• [Brief] Below are the records; copy exactly the stretch from the line containing "Enlever le carré" through the line containing "Suites explicite (111, 2008)", both ends included, and nothing else.

• [Raw data]
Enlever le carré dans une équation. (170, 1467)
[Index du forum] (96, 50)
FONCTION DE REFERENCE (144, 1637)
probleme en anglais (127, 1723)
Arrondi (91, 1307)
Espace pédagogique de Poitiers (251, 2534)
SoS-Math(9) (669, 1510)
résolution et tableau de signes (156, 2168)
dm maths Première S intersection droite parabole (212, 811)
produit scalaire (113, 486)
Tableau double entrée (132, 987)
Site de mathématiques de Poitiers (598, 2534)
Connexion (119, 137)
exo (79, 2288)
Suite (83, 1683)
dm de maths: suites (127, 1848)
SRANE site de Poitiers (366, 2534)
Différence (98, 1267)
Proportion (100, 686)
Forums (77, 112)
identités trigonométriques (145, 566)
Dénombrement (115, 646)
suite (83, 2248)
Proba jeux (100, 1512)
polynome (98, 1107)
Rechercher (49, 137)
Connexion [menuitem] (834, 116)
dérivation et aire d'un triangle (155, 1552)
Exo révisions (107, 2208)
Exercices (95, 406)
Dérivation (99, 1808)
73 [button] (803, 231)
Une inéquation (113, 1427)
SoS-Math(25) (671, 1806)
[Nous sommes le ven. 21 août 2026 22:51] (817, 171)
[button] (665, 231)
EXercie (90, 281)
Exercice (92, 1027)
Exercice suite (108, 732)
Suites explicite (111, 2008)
==
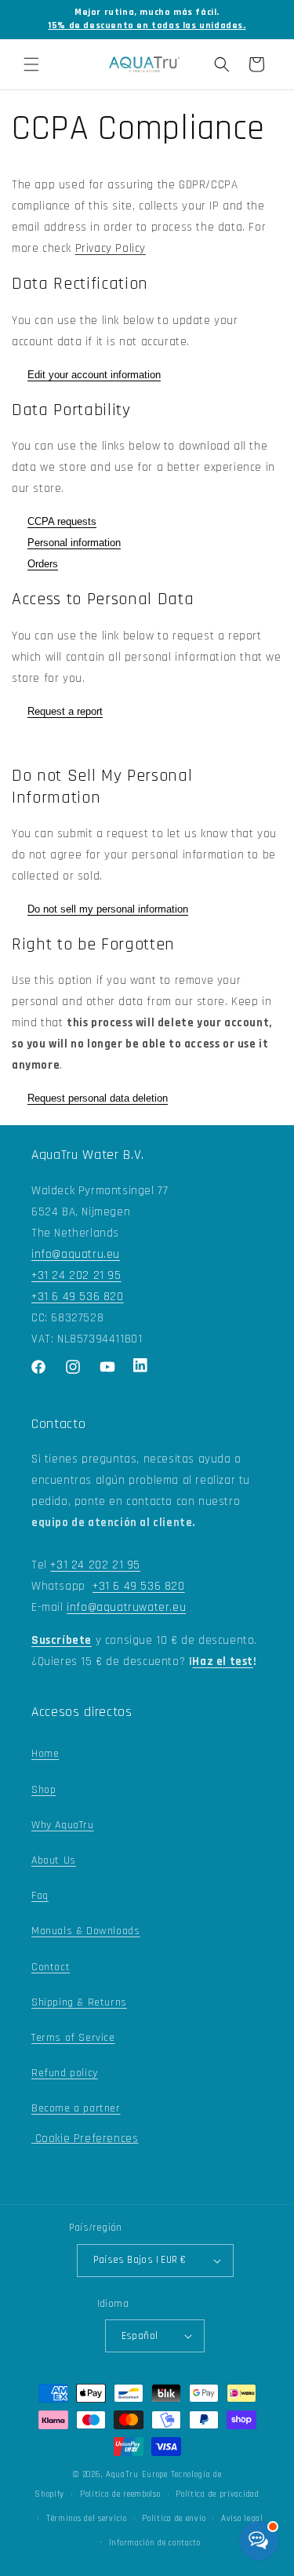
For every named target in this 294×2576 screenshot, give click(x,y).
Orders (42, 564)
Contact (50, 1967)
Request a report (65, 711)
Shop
---
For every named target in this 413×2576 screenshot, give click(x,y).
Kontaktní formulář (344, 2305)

• [Output of the exercise]
Enlever le carré dans une équation. (170, 1467)
[Index du forum] (96, 50)
FONCTION DE REFERENCE (144, 1637)
probleme en anglais (127, 1723)
Arrondi (91, 1307)
Espace pédagogique de Poitiers (251, 2534)
SoS-Math(9) (669, 1510)
résolution et tableau de signes (156, 2168)
dm maths Première S intersection droite parabole (212, 811)
produit scalaire (113, 486)
Tableau double entrée (132, 987)
Site de mathématiques de Poitiers (598, 2534)
Connexion (119, 137)
exo (79, 2288)
Suite (83, 1683)
dm de maths: suites (127, 1848)
SRANE site de Poitiers (366, 2534)
Différence (98, 1267)
Proportion (100, 686)
Forums (77, 112)
identités trigonométriques (145, 566)
Dénombrement (115, 646)
suite (83, 2248)
Proba jeux (100, 1512)
polynome (98, 1107)
Rechercher (49, 137)
Connexion [menuitem] (834, 116)
dérivation et aire d'un triangle (155, 1552)
Exo révisions (107, 2208)
Exercices (95, 406)
Dérivation (99, 1808)
73 [button] (803, 231)
Une inéquation (113, 1427)
SoS-Math(25) (671, 1806)
[Nous sommes le ven. 21 août 2026 22:51] (817, 171)
[button] (665, 231)
EXercie (90, 281)
Exercice (92, 1027)
Exercice suite (108, 732)
Suites explicite (111, 2008)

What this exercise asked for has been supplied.